Task list
1 - Retype the part of the marina passage starting at "There really are" and ending at "but well-stocked chandlery.".
2 - List the fish categories that the marina passage gives for the Billfish Classic.
3 - Translate this sentence from the marina passage into Spanish: "A Pemex fuel dock is also to starboard."
[START OF Text segment]
There really are no bad choices here, so let’s take a closer look.
Marina El Cid
Most of the area’s nicest docks and its widest array of amenities and boating services are found at the El Cid Five Star Mega Resort and Marina -- Marina El Cid, for short. It’s the first marina you come to as you enter the breakwater at what the old charts called “Laguna Sábalo.” My GPS approach waypoint for this breakwater is 23 degrees, 16 minutes north latitude; 106 degrees, 29 minutes west longitude.
The control depth throughout this inland waterway is 12 feet, but any surge is amplified in the jetty-lined entrance channel.
Marina El Cid’s 78 slips accommodate boats up to 120 feet. They are on the starboard side right after you clear the jetties, at the foot of the hotel and pools.
A Pemex fuel dock is also to starboard. Behind the fuel dock is a small but well-stocked chandlery.
Larger docks are sometimes available alongside private homes farther into the lagoon. For more information, contact the marina’s harbormaster Geronimo Cevallos at (01152) 669-913-3333.
Besides port clearance service and free use of the marina’s shuttle boats and private beach, many of the hotel’s other amenities are available to marina guests -- including two pools, two restaurants, spa services, a travel agency and a concierge.
From Marina El Cid to downtown is about 9 highway miles. Outside the lobby, you’ll find a hotel van and a few of Mazatlan’s unique little pulmonias (open-air taxis).
Billfish Classic
This fall, Marina El Cid is sponsoring its sixth annual Mazatlan Billfish Classic. The actual fishing days are November 14-16, but participants should be here a day or two in advance. Many of the larger sportfishers will come over from Cabo San Lucas for this event, scheduled after the popular Bisbee’s Black & Blue Marlin Tournament.
The Billfish Classic includes categories for black marlin 300 pounds and up, sailfish 75 and 100 pounds with the release format, yellowfin tuna and dorado. Most of the fishing takes place in a 15 to 30 mile perimeter of Mazatlan -- unlike Ixtapa, the other sailfish capital of Mexico, where you must travel at least twice that distance. This year’s Billfish Classic is expected to dish out more than $100,000 in cash prizes -- and there’s a $4,000 entry fee.
If you don’t want to bring your own boat and crew (for a four-person team), or if your own boat is not a dedicated sportfisher, you can still get in on the thrills of this offshore fishing experience by chartering a 28 to 33 foot Bertram with a local skipper and mate. These guys have 12 to 15 years experience in local waters, so there’s some advantage to this option.
The Aires Fleet has a good reputation and is berthed at Marina El Cid. Cortez Yacht Charters in the U.S. makes all the arrangements; contact Larry Edwards at (619) 469-4255.
[END OF Text segment]
[START OF Data segment]
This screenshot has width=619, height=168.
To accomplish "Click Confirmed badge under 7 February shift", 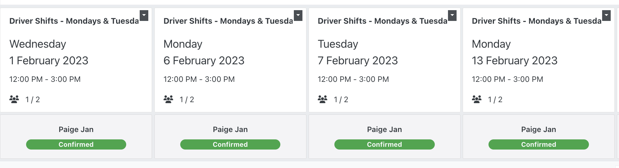I will coord(384,144).
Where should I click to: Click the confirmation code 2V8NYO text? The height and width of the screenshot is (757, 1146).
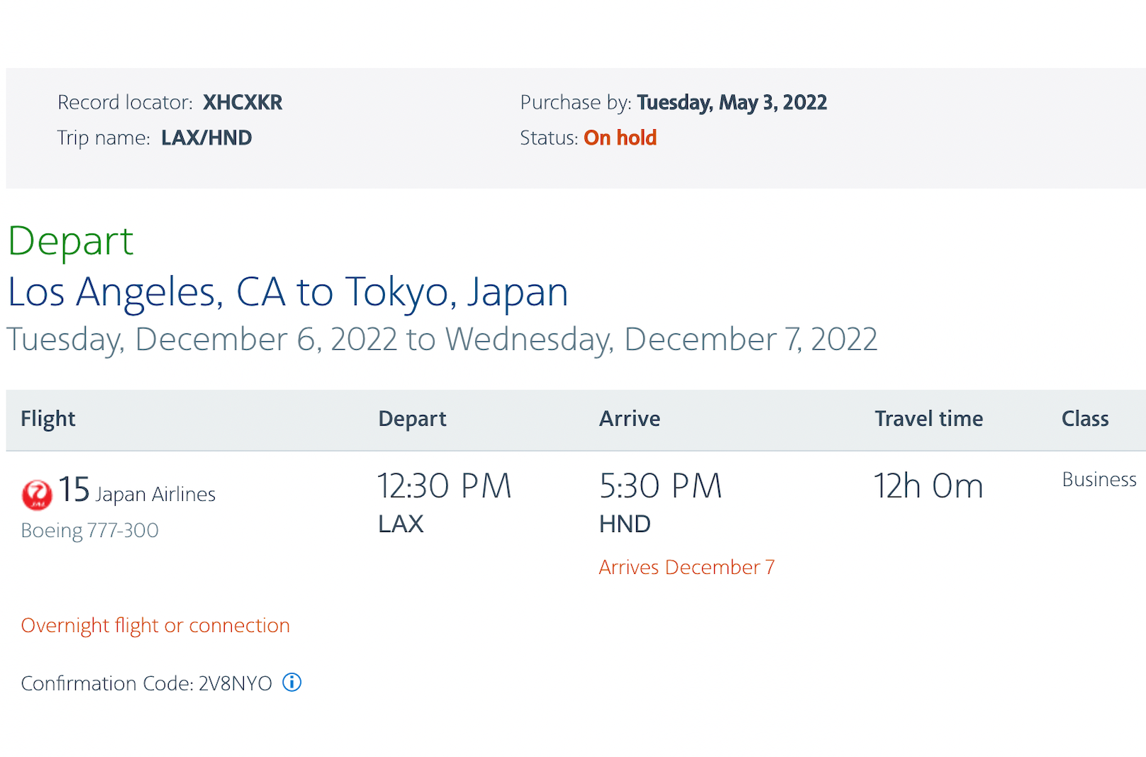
[END OF Data segment]
Final results
1 -
There really are no bad choices here, so let’s take a closer look.
Marina El Cid
Most of the area’s nicest docks and its widest array of amenities and boating services are found at the El Cid Five Star Mega Resort and Marina -- Marina El Cid, for short. It’s the first marina you come to as you enter the breakwater at what the old charts called “Laguna Sábalo.” My GPS approach waypoint for this breakwater is 23 degrees, 16 minutes north latitude; 106 degrees, 29 minutes west longitude.
The control depth throughout this inland waterway is 12 feet, but any surge is amplified in the jetty-lined entrance channel.
Marina El Cid’s 78 slips accommodate boats up to 120 feet. They are on the starboard side right after you clear the jetties, at the foot of the hotel and pools.
A Pemex fuel dock is also to starboard. Behind the fuel dock is a small but well-stocked chandlery.

2 -
- black marlin
- sailfish
- yellowfin tuna
- dorado

3 - Un muelle de combustible de Pemex también está a estribor.